+++ SUPPLIED MATERIAL

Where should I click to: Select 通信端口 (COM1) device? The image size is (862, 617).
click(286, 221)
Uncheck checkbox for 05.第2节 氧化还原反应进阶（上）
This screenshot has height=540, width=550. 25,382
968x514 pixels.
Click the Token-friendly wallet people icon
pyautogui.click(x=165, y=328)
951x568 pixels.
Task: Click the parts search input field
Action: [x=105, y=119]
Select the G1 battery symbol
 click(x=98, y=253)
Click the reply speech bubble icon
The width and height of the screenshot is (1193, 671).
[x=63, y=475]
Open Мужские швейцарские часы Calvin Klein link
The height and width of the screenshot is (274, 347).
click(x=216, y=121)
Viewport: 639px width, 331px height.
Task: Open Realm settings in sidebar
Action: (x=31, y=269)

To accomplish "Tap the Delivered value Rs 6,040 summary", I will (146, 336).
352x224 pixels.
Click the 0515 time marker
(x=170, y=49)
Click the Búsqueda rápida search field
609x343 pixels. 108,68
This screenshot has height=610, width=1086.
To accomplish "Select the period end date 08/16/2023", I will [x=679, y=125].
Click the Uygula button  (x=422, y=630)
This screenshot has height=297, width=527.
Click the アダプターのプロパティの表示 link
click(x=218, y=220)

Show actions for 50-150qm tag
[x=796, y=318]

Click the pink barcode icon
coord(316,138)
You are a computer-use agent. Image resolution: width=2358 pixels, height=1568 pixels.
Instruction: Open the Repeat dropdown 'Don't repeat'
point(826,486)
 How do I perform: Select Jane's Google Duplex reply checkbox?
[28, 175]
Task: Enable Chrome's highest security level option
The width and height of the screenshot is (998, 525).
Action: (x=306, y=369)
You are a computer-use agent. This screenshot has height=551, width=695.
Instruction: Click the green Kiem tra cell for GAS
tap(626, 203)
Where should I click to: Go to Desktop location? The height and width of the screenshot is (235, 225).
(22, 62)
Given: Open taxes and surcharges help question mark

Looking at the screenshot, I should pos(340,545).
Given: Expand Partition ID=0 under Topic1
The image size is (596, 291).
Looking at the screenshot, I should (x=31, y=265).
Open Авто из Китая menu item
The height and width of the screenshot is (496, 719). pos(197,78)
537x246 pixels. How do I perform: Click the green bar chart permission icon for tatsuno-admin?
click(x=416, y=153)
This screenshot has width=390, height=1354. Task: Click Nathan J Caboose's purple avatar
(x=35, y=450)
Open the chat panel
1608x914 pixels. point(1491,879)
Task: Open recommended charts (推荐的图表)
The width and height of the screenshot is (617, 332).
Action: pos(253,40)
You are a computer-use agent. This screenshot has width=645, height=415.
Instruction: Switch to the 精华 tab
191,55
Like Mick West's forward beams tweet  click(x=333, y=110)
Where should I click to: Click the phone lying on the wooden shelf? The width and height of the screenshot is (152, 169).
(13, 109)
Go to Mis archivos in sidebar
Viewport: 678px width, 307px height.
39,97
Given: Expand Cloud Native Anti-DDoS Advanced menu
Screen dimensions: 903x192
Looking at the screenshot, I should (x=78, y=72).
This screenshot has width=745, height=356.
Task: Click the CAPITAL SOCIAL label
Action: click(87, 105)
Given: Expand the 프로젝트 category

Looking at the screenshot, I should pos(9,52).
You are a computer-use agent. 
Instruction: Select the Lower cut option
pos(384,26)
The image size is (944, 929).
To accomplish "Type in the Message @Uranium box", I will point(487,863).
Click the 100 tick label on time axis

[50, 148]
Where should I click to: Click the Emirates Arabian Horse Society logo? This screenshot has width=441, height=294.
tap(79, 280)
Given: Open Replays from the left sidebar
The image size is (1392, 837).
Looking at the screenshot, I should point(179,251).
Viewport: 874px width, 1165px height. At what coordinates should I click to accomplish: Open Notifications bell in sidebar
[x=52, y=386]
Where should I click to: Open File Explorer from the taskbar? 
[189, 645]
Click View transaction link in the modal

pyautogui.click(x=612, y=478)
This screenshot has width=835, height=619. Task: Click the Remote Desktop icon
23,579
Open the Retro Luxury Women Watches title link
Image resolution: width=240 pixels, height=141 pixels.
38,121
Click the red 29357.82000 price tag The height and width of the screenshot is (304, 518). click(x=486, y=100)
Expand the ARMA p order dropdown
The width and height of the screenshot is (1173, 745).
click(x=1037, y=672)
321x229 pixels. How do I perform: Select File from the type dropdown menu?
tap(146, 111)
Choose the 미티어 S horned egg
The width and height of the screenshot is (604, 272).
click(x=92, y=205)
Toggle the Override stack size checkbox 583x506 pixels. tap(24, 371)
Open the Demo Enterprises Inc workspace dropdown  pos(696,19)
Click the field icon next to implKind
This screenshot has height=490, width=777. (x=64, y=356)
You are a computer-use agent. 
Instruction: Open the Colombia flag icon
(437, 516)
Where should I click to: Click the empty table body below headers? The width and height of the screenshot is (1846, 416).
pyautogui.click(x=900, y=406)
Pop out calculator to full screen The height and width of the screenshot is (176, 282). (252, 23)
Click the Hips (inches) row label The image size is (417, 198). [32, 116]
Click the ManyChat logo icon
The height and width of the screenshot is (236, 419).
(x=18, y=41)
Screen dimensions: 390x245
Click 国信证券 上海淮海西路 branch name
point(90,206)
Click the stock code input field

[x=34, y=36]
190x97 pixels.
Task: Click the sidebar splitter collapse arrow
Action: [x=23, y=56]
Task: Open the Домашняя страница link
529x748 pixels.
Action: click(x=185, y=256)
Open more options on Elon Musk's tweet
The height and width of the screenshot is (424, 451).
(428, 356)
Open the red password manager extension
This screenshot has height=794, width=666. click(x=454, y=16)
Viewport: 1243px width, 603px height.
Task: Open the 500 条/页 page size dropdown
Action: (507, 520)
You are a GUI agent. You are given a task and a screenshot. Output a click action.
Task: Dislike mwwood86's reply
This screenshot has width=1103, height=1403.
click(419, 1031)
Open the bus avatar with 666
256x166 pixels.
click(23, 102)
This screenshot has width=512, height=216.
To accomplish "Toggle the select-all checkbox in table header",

++++++

WORK REQUIRED:
Using the listing above, show each line with the word "tweet" in it.

WRITTEN RESPONSE:
Like Mick West's forward beams tweet  click(x=333, y=110)
Open more options on Elon Musk's tweet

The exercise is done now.